The influence of individual social traits on robot learning in a human-robot interaction
2017
Interactive Machine Learning considers that a robot is learning with and/or from a human. In this paper, we investigate the impact of human social traits on the robot learning. We explore social traits such as age (children vs. adult) and pathology (typical developing children vs. children with autistic spectrum disorders). In particular, we consider learning to recognize both postures and identity of a human partner. A human-robot posture imitation learning, based on a neural network architecture, is used to develop a multi-task learning framework. This architecture exploits three learning levels : 1) visual feature representation, 2) posture classification and 3) human partner identification. During the experiment the robot interacts with children with autism spectrum disorders (ASD), typical developing children (TD) and healthy adults. Previous works assessed the impact on learning of these social traits at the group level.
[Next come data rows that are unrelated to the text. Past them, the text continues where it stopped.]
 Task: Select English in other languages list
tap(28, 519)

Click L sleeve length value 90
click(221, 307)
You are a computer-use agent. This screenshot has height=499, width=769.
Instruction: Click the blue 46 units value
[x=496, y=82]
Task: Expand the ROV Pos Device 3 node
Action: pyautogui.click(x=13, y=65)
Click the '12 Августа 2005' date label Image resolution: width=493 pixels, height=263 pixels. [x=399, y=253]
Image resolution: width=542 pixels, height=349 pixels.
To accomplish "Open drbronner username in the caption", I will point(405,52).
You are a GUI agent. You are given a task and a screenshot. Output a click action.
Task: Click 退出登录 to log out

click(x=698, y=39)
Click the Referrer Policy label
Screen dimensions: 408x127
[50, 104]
In this paper, we focus on the analysis of individuals separately. The results show that the robot is impacted by the social traits of these different groups' individuals. First, the architecture needs to learn more visual features when interacting with a child with ASD (compared to a TD child) or with a TD child (compared to an adult). However, this surplus in the number of neurons helped the robot to improve the TD children's posture recognition but not that of children with ASD. Second, preliminary results show that this need of a neurons surplus while interacting with children with ASD is also generalizable to the identity recognition task.